● **Written task 1**:
Answer these questions about the Dacey decision, one per line:
(a) What decision date does it give?
(b) Since what month and year had the applicant been employed, according to the information he sought?
(c) Under which section of the Right to Information Act 2009 (Qld) did the Department give partial access or refuse access?
● **Written task 2**:
Carry the Dacey decision forward from its last sentence.

Dacey and Department of Education and Training (310724)

Application number:
310724
Applicant:
Dacey
Respondent:
Department of Education and Training
Decision date:
Thursday, May 03, 2012
Catchwords:

INFORMATION PRIVACY ACT – APPLICATION FOR ACCESS TO INFORMATION - REFUSAL OF ACCESS – applicant sought information about his employment as a teacher from the Department of Education and Training – whether disclosure of the information would, on balance be contrary to the public interest – section 67(1) of the Information Privacy Act 2009 (Qld) and section 47(3)(b) and 49 of the Right to Information Act 2009 (Qld)

REASONS FOR DECISION

Summary

1. The applicant, a school teacher, applied to the Department of Education and Training (Department) for information relating to his employment since April 1996. 

2. The Department located a large number of documents and decided[1] to give full access to some of the documents.[2]  It gave partial access or refused access to the remainder of the documents on the grounds that disclosure would, on balance, be contrary to the public interest under section 47(3)(b) of the Right to Information Act 2009 (Qld) (RTI Act).

● **Stored data**:
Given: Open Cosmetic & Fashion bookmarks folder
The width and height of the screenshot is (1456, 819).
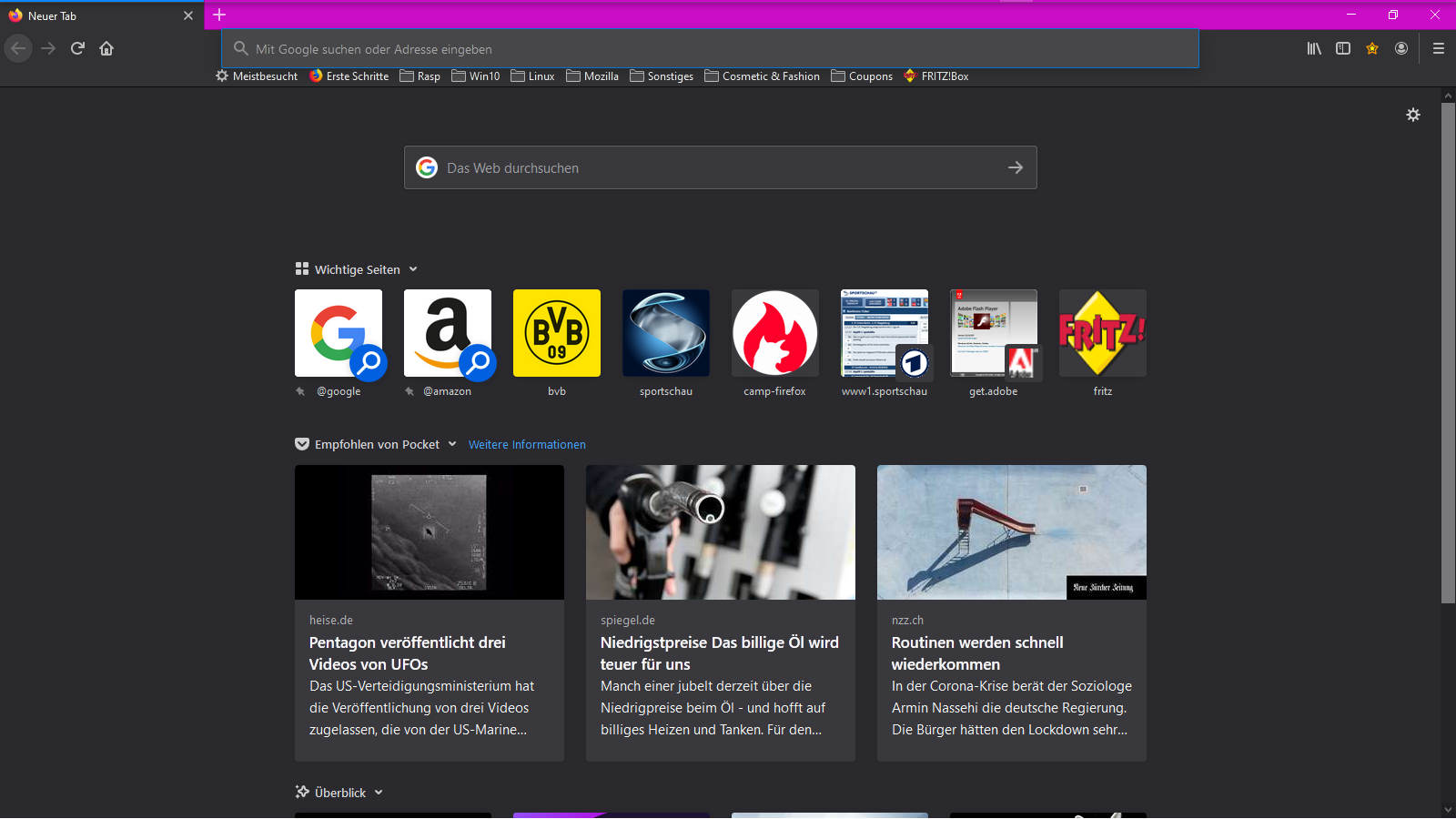Looking at the screenshot, I should pyautogui.click(x=763, y=76).
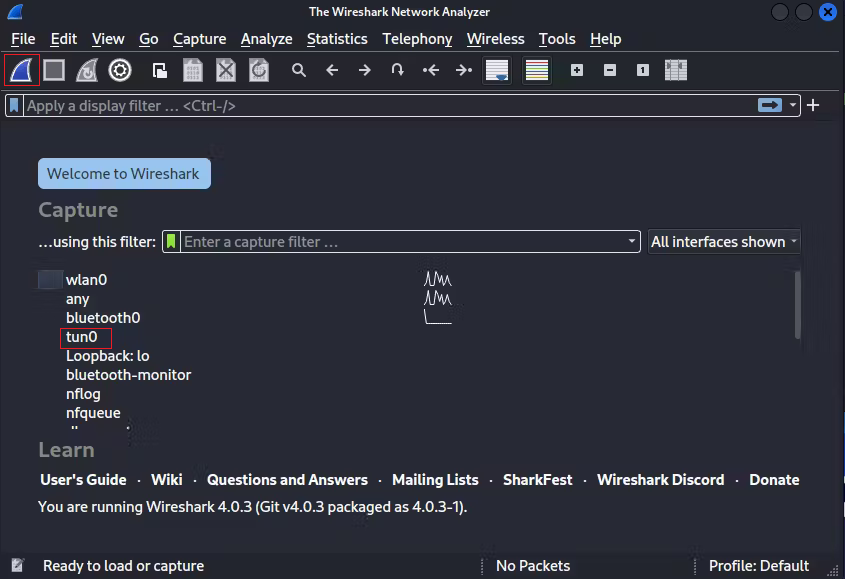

● **Answer 1**:
(a) Thursday, May 03, 2012
(b) April 1996
(c) Section 47(3)(b)

● **Answer 2**:
3. The applicant applied to the Office of the Information Commissioner (OIC) for external review on 8 August 2011.

4. As a result of informal resolution during the course of the external review, the issue remaining for determination is in relation to 13 documents to which access was fully refused.[3]     

5. For the reasons set out below, I affirm the Department’s decision to refuse access to the relevant documents on the grounds that disclosure would, on balance, be contrary to the public interest. 

Background

6. Significant procedural steps relating to the application are set out in the appendix to this decision.

Reviewable decision

7. The decision under review is the Department’s decision dated 28 July 2011. 

Evidence considered

8. The evidence, submissions, legislation and other material I have considered in reaching my decision are disclosed in these reasons (including footnotes and appendix).

Information in issue

9. The documents remaining in issue are 13 pages containing information of third parties mixed with the applicant’s personal information (Information In issue).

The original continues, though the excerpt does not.